Sebagaimana telah diketahui bersama sesuai aturan perundang-undangan bahwa Perangkat Desa memiliki Hak berupa Kesejahteraan dan Tunjangan dari Banprov.
Diyana salah satu perangkat Desa menceritakan, bahwa setelah tiga tahun berjalan sejak Tahun 2021 saudara Rona (Perangkat Desa) dan saudara Ajidin (Perangkat Desa) tidak pernah mendapatkan hak Kesejahteraannya berupa Tanah Aset Desa atau biasa disebut Bengkok.
“Adapun saya dan beberapa perangkat desa lainnya hanya diberikan Satu Bagian bengkok. Padahal seharusnya, kami perangkat desa mendapatkan 2 bagian, dan Kuwu mendapatkan 5 bagian. Sehingga, kami ingin menyampaikan kepada bapak. Bahwa Kuwu Desa Surakarta telah melakukan Praktik Penggelapan Aset Desa untuk kepentingan Pribadinya,” tegasnya.
“Disamping itu, setiap tahun Kami sebagai Perangkat Desa menerima Tunjangan dari Banprov yang seharusnya diberikan Utuh senilai 1.750.000,- ternyata Kami hanya menerima 1.000.000,- di tahun 2022 dan bahkan di Tahun 2023 kami tidak pernah menerima sepeserpun,” lanjutnya.

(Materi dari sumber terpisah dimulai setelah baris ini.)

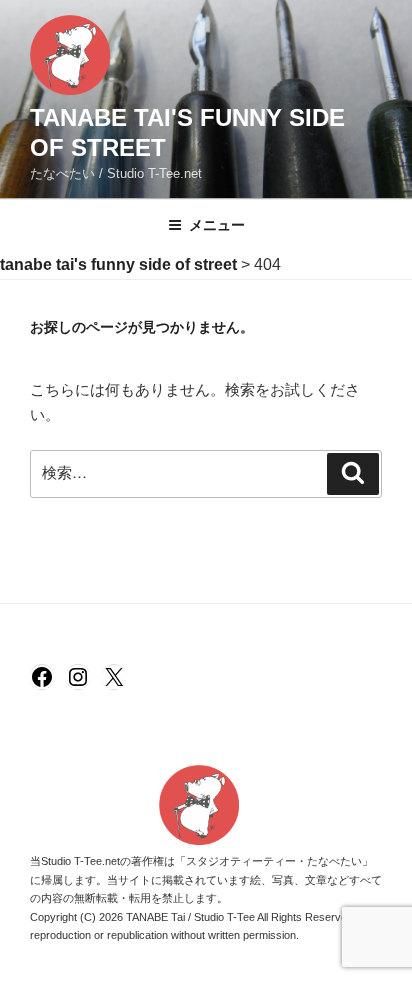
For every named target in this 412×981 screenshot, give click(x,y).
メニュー (217, 225)
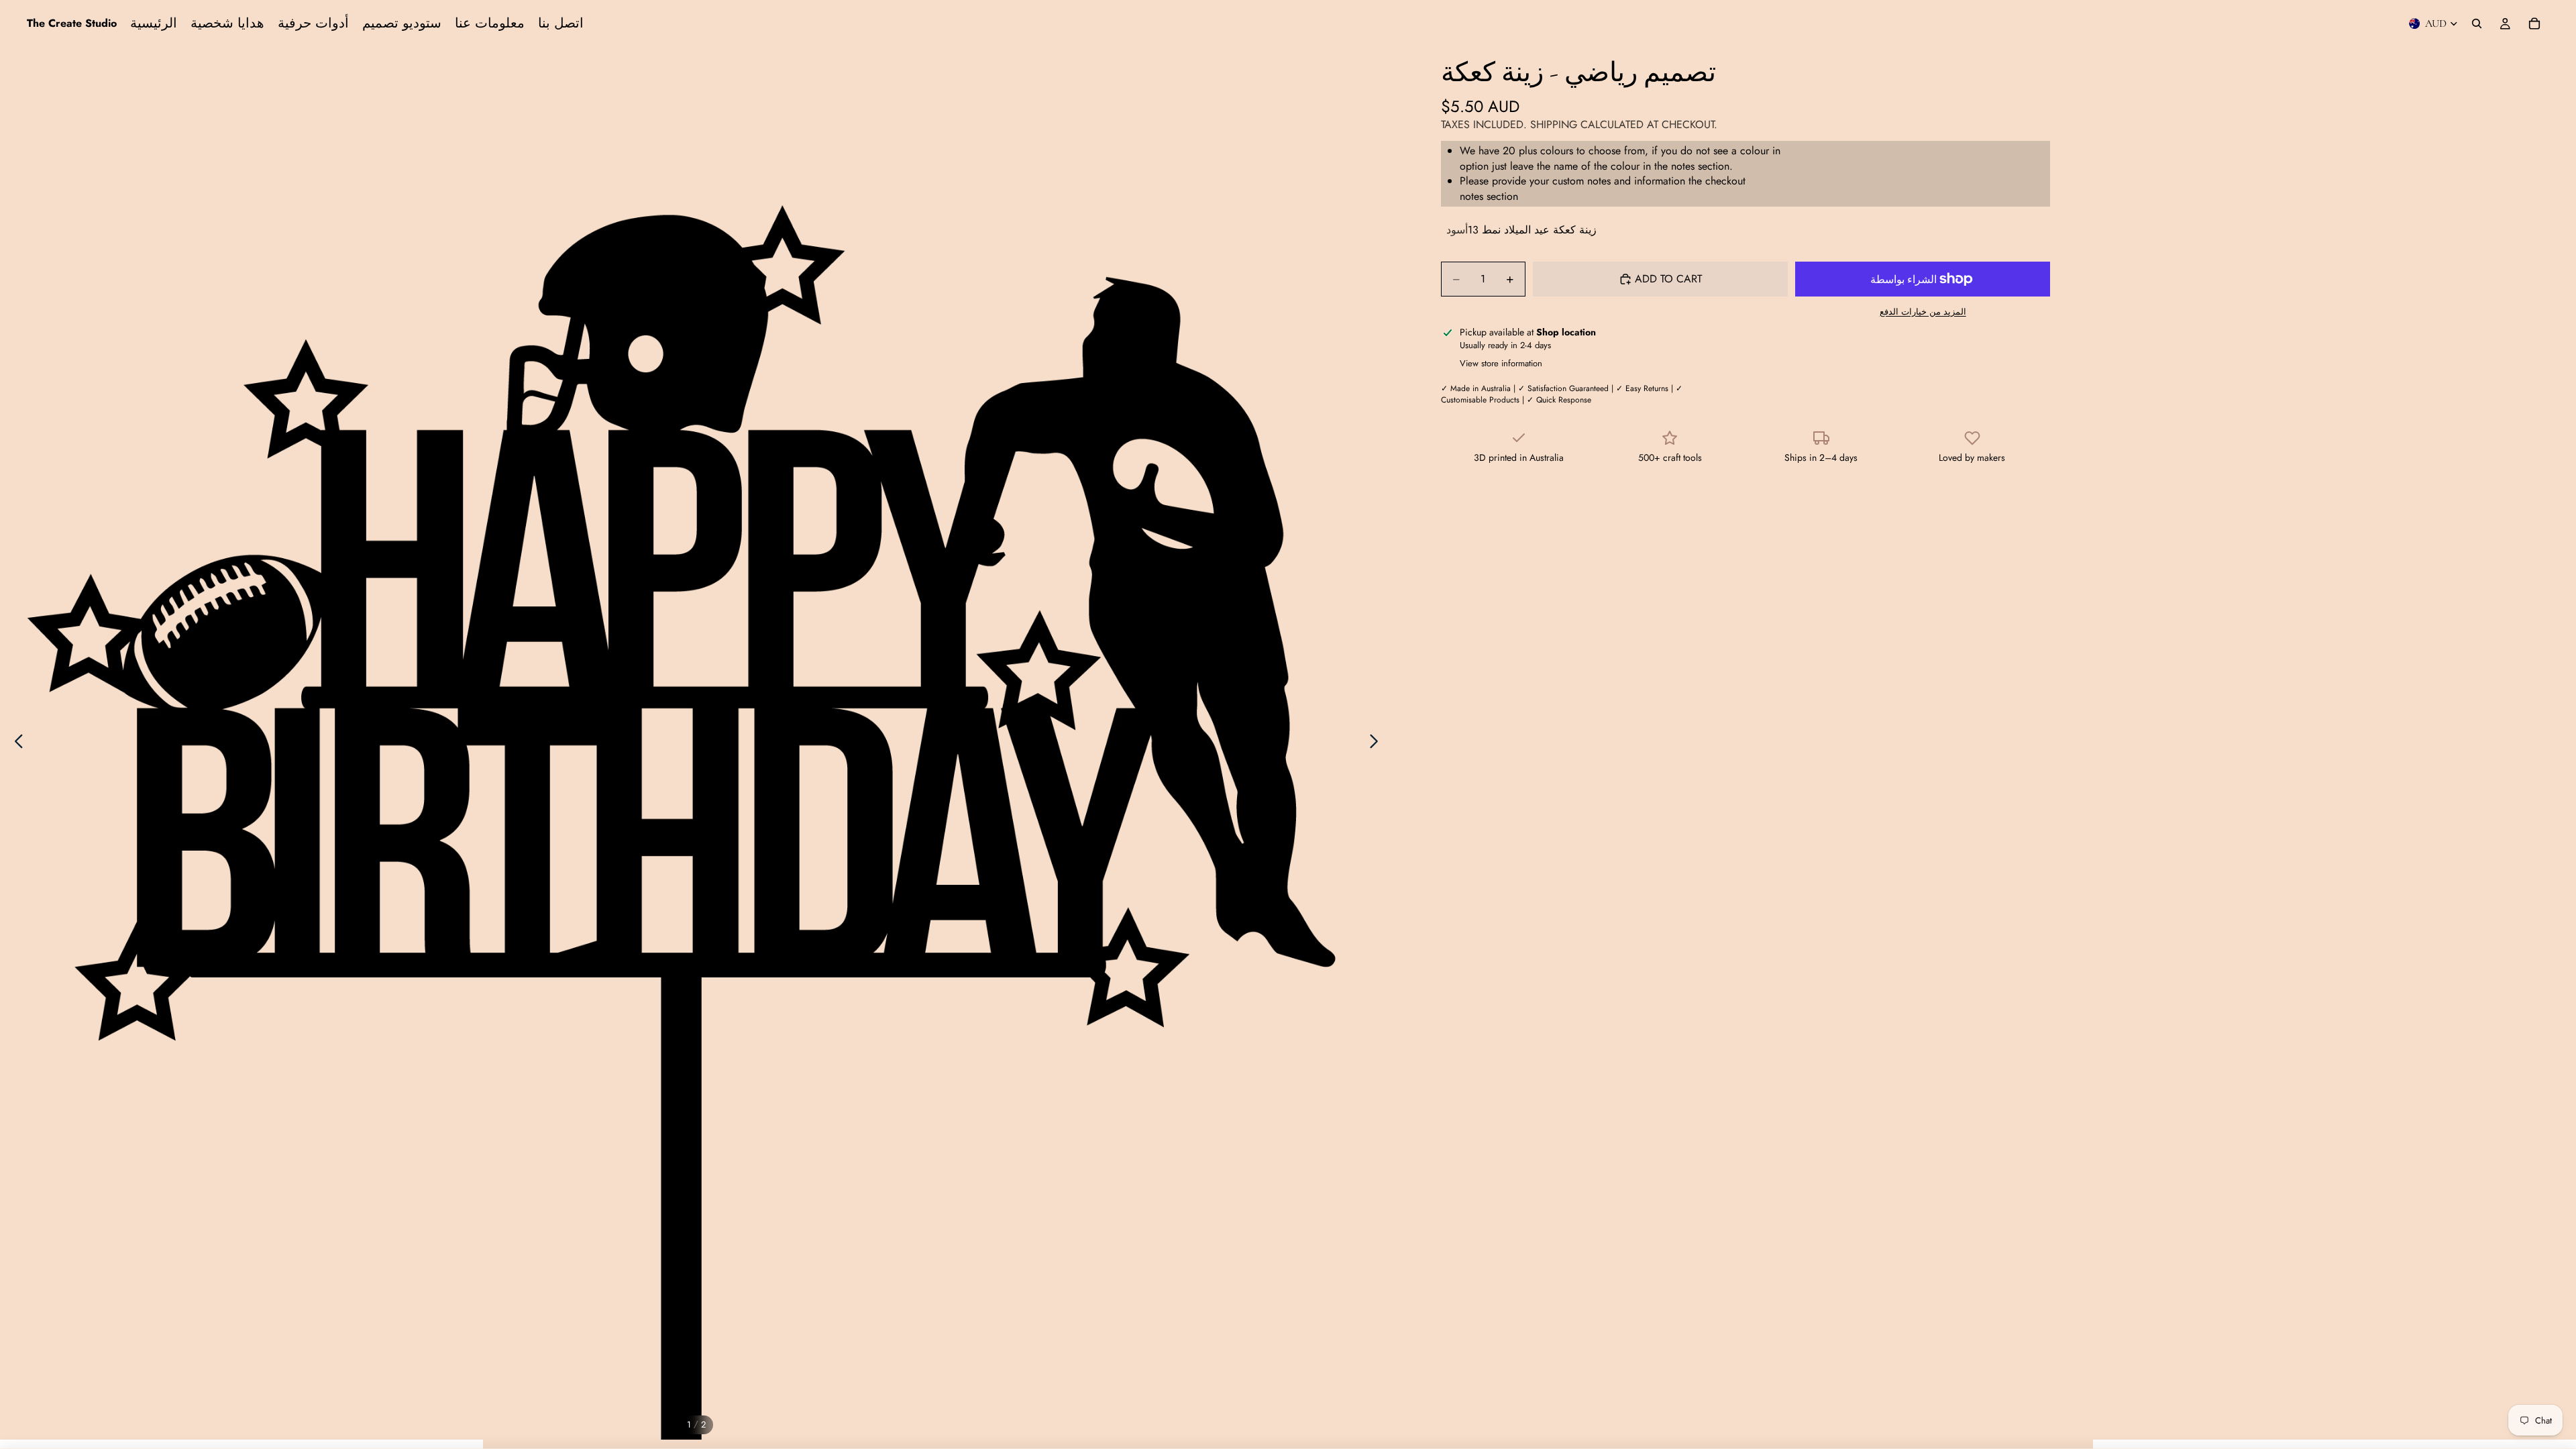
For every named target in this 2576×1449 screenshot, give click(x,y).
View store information (1501, 363)
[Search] (2476, 23)
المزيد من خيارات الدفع (1923, 312)
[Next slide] (1377, 743)
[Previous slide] (15, 743)
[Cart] (2534, 23)
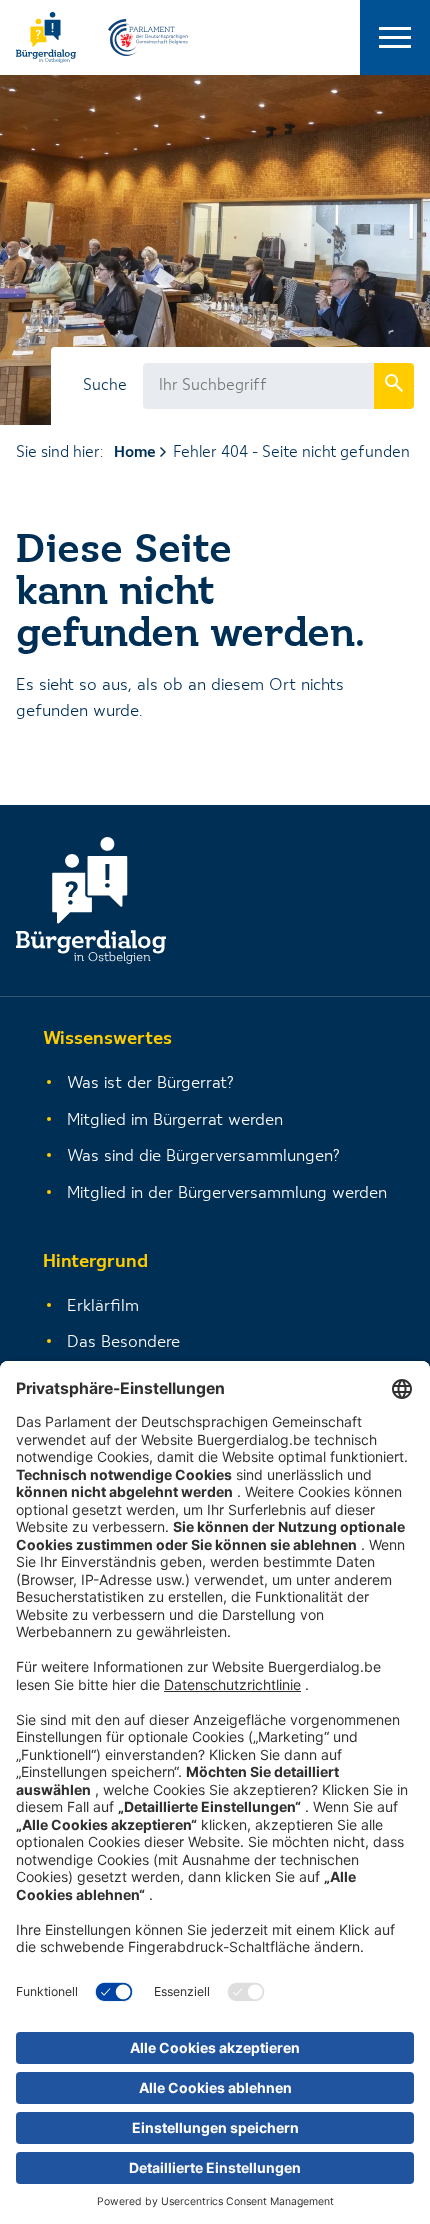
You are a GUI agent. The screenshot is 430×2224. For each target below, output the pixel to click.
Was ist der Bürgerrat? (150, 1083)
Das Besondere (123, 1342)
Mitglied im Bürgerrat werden (175, 1120)
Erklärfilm (103, 1306)
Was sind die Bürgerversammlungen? (203, 1156)
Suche (105, 386)
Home (135, 453)
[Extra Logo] (148, 37)
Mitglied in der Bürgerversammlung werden (227, 1193)
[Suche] (394, 385)
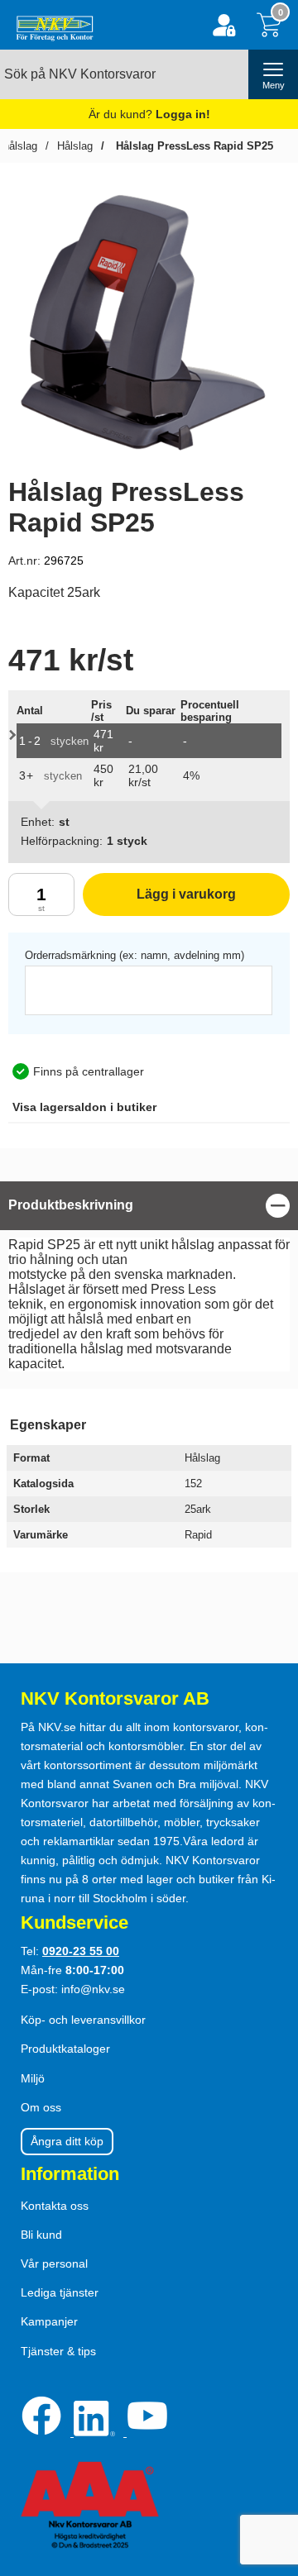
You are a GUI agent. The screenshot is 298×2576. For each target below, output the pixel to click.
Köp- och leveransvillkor (83, 2019)
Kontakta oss (55, 2205)
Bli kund (41, 2234)
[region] (149, 1205)
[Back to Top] (269, 2468)
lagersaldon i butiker (84, 1107)
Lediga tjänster (60, 2292)
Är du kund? (149, 114)
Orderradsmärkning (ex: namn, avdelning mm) (134, 955)
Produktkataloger (65, 2048)
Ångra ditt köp (67, 2141)
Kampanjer (49, 2321)
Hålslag (75, 146)
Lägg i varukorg (159, 901)
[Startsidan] (51, 25)
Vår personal (54, 2263)
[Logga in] (224, 25)
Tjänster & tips (58, 2351)
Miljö (33, 2078)
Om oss (41, 2107)
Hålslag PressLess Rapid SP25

Diyana berharap agar Kuwu Surakarta diberikan tindakan hukum sesuai dengan aturan yang berlaku.
Sementara Ajidin selaku perangkat desa lainnya juga siap memberikan kesaksiannya. “Betul apa yang disampaikan oleh Diyana, saya bahkan tidak pernah menerima hak kesejahteraan selama dua tahun berupa tanah bengkok tadi.
“Sudah 2-3 tahun jalan jadi perangkat desa, tapi sampai saat ini kesejahteraan tidak dibagikan,” kata Ajidin.
Selanjutnya, ia juga berharap kepada Kapolres Cirebon Kota bersama jajarannya, segera menindak lanjuti pengaduan masyarakat serta mengusut tuntas terkait perkara tersebut yang terjadi di wilayah hukum Cirebon.
“Jangan kasi kendor pak Kapolres, segera ditindak dan usut tuntas demi tegaknya supremasi hukum yang adil dan ber-adab,” tutupnya.